Breaking a 6 day silence - and following media reports of a jump in cases (the topic of yesterday's blog) - the Saudi MOH overnight posted 6 days worth of updates (Feb 26th-March 3rd) adding 7 new MERS cases to their tally.
Based on incomplete (only 16 days out of 28) and conflicting reporting last month, the MOH reported either 14 MERS cases in February (English page total) or 16 cases (Arabic page total).
Hopefully we'll see some clarification from the next WHO update.Going through the numbers we do have today, we see 7 new cases and 2 new deaths, along with indications of a growing nosocomial outbreak at a Riyadh hospital.
We'll start with the report from Feb 26th, with 3 cases all from Riyadh. Two are listed as secondary HCWs. In the week prior (Feb 17th-24th), the MOH had reported 9 cases, with 4 of those from Riyadh, making it difficult to determine which case sparked this healthcare related outbreak.
Moving on to Feb 27th, we get a single primary (no known risk exposure) case from Buraidah, already listed in critical condition. One recovery (F,45) is also reported.
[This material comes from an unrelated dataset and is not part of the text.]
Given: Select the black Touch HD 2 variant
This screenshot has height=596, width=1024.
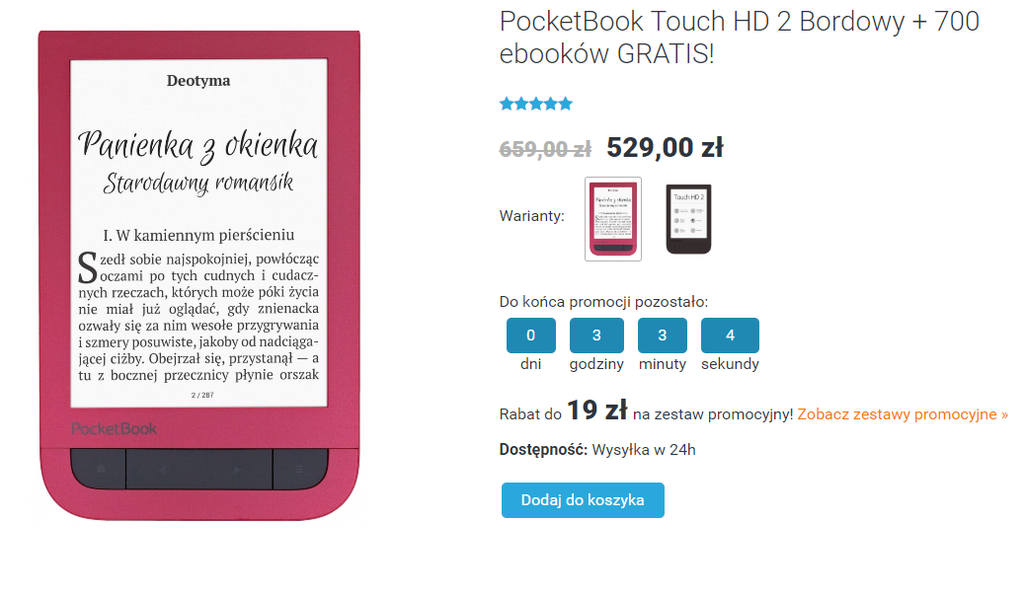Looking at the screenshot, I should 688,219.

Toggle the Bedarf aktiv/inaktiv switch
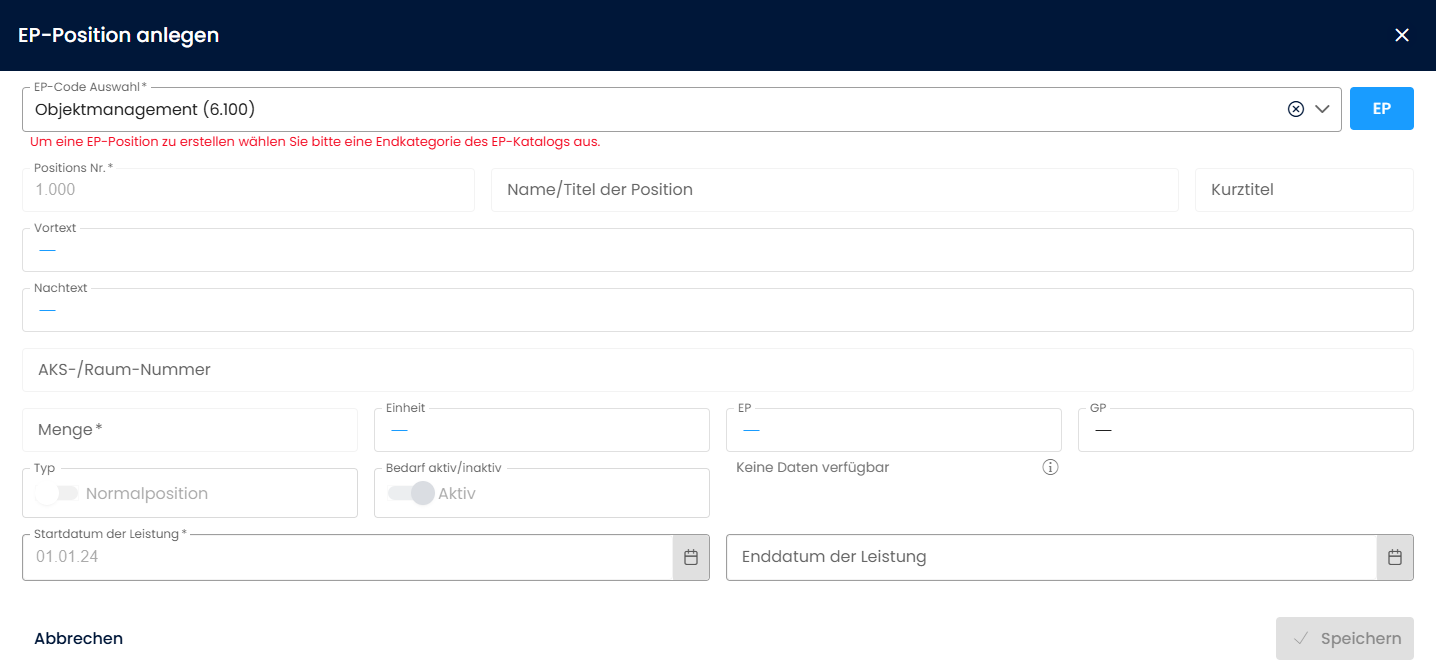tap(411, 493)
No cases were reported for the 28th, which brings us to the March 1st update, which adds another nosocomial (secondary hospital acquired patient) case from Riyadh, and a direct contact with camels case from Hail. Once again, both are in critical condition.
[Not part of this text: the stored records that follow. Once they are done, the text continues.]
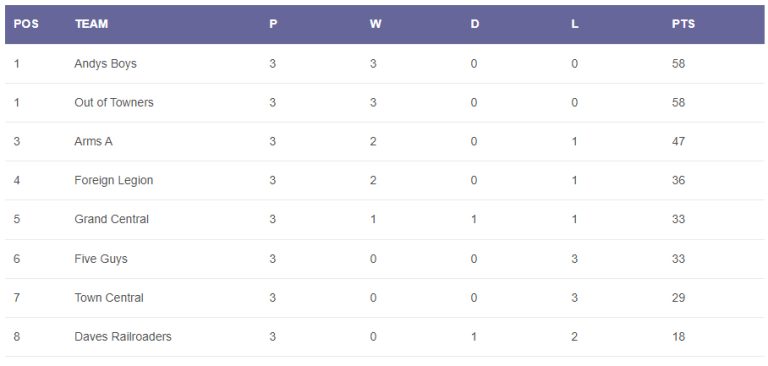Select the Andys Boys team name

(x=105, y=64)
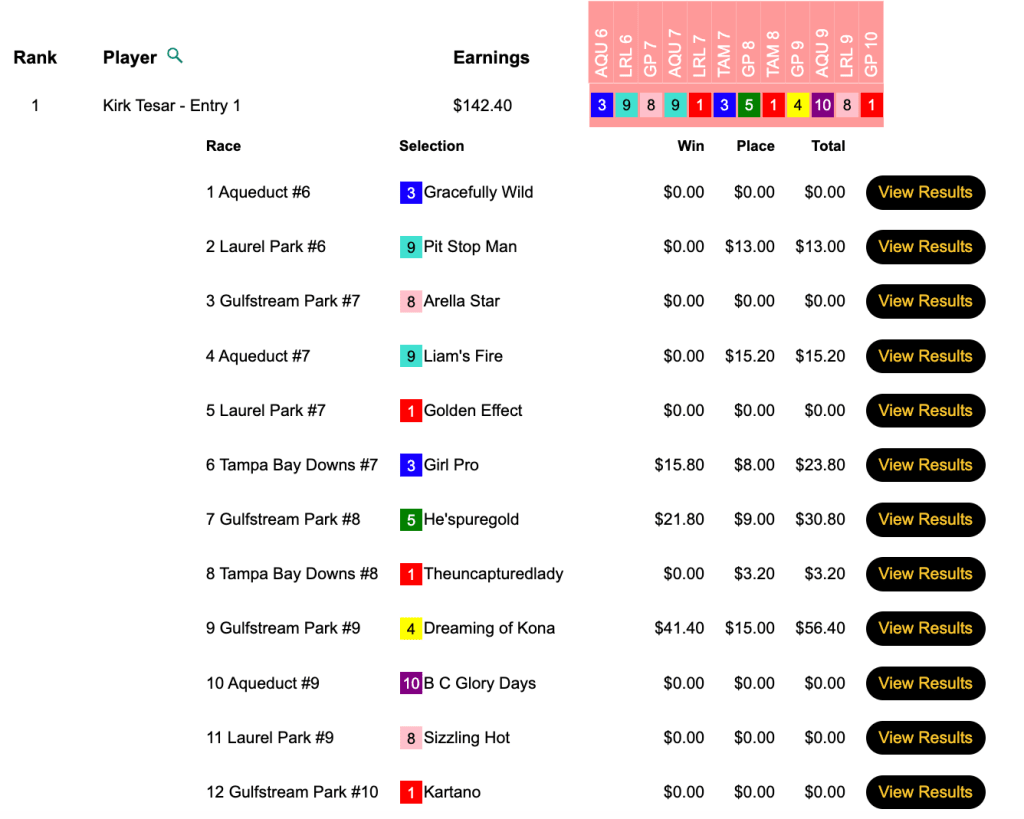The height and width of the screenshot is (819, 1024).
Task: Click the player search magnifier icon
Action: coord(175,56)
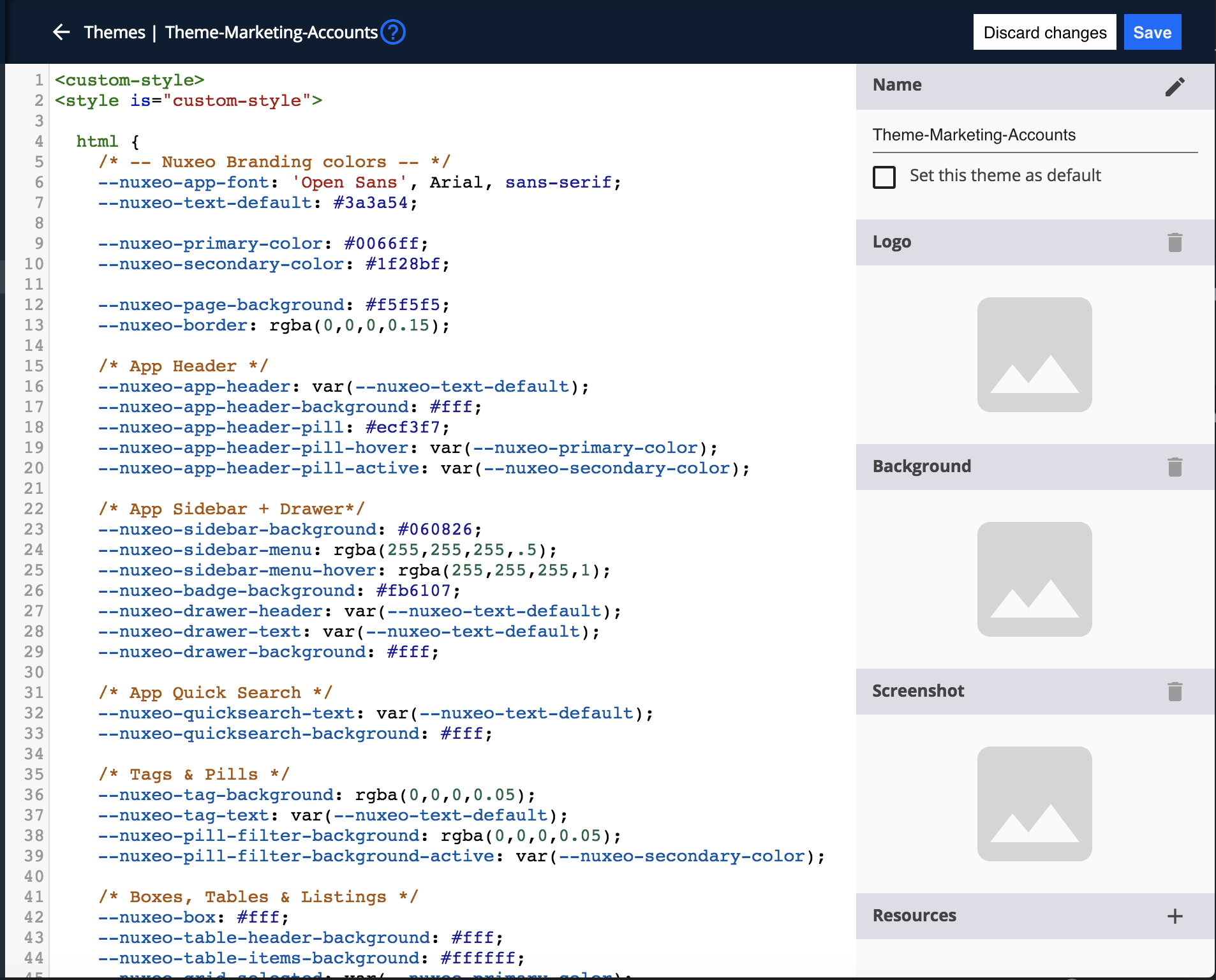Add a resource with plus icon
Viewport: 1216px width, 980px height.
1175,916
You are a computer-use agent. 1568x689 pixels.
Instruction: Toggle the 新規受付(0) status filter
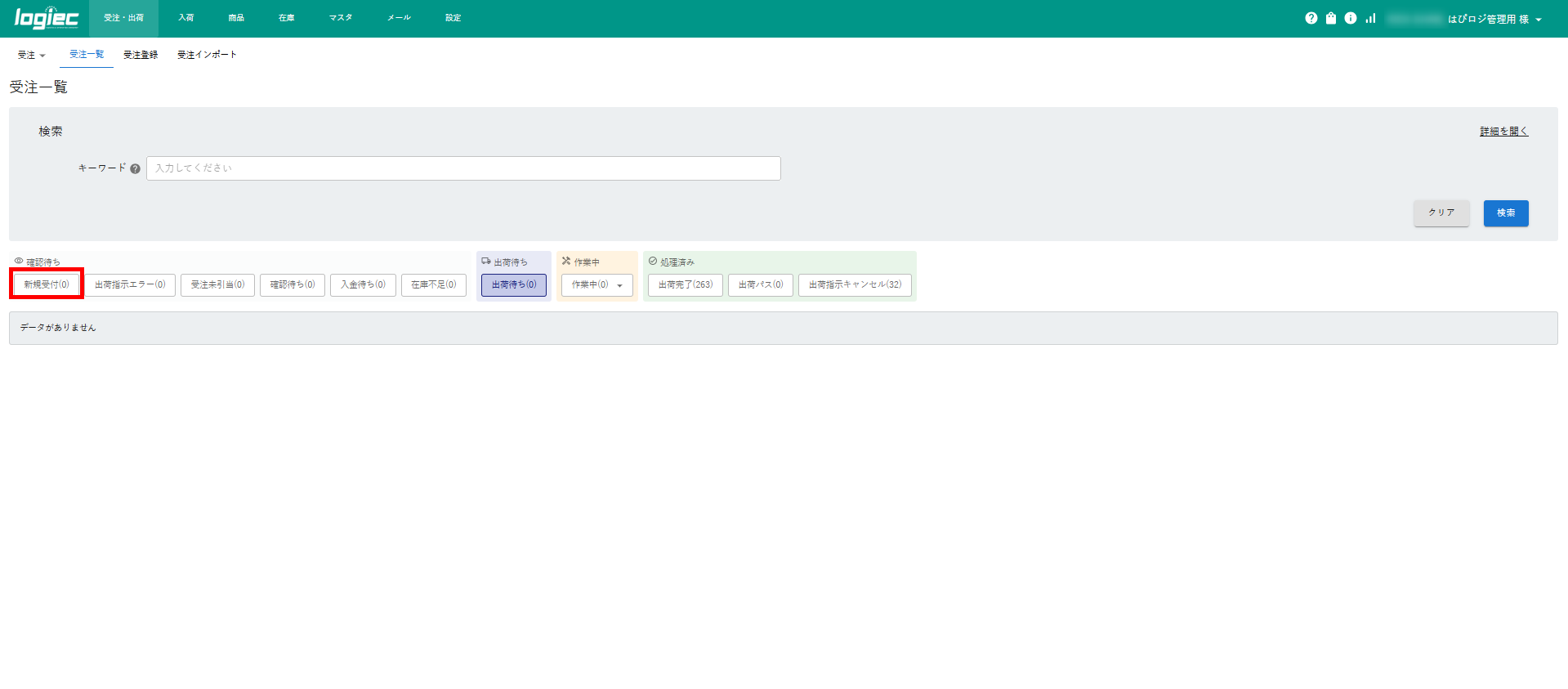(x=47, y=284)
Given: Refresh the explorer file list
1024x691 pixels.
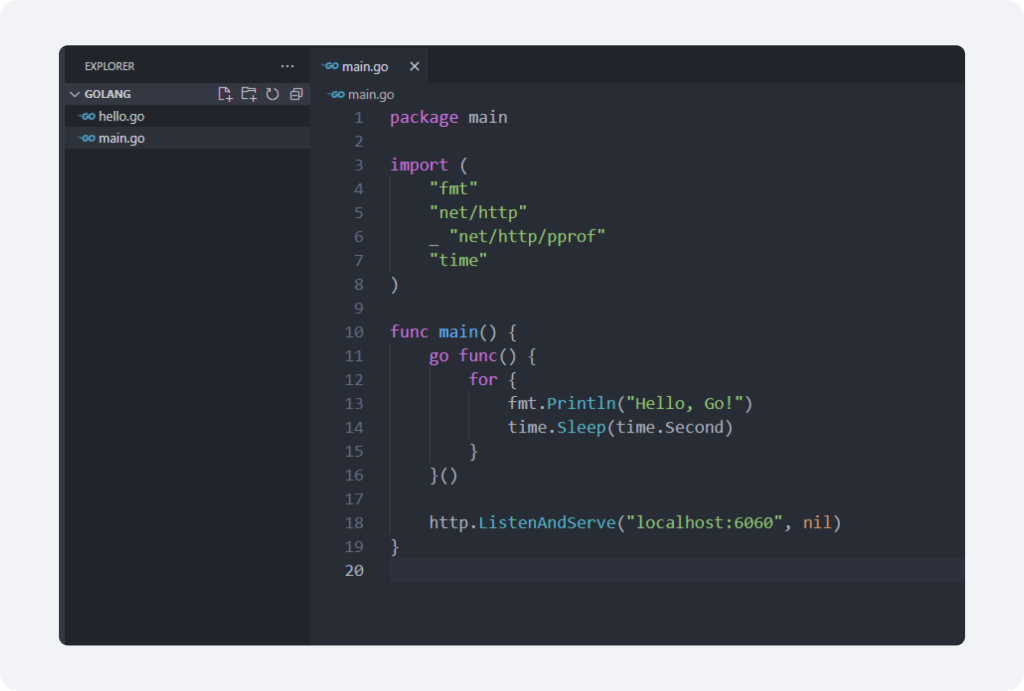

With no report for the 2nd, the final update is for March 3rd, where 1 new case (camel contact) is reported from Najran in the south of the country, along with 2 deaths and 1 recovery.
Like all disease surveillance and reporting systems, the Saudi MERS numbers we get almost certainly reflect a subset of the true burden of the disease. Some cases are mild, moderate, or even asymptomatic, and may never be tested.
Others may have more severe disease - but since many cases are older and have comorbidities - they may be diagnosed with something else, or die without a diagnosis.We've seen estimates that only 40% of severe cases are correctly diagnosed (see EID Journal: Estimation of Severe MERS Cases in the Middle East, 2012–2016). So we try to look at these reports as trends, not absolute counts.
That said, consistency in reporting becomes paramount, as you can't deduce trends if the reporting quality changes from week to week, or year to year.
With nearly half of February's reports missing, discrepancies between the Arabic and English posts and case counts, and several `recoveries' announced without a corresponding initial illness report, it makes it difficult to say whether anything significant has changed with MERS in Saudi Arabia.But based on the information we have, nothing immediately jumps out; community acquired cases still appear to be sporadic, and scattered across the Kingdom, with nothing suggesting increased community transmission.
We do seem to be seeing a moderate uptick in cases, particularly in and around Riyadh, and there is always the potential of seeing exported cases among international travelers (including religious pilgrims).
So we'll be watching the situation carefully, for any signs of escalation.While the public's concerns over the international spread of exotic diseases like MERS-CoV, Ebola, and even Avian flu has waned somewhat over the past year or two, these threats haven't gone away.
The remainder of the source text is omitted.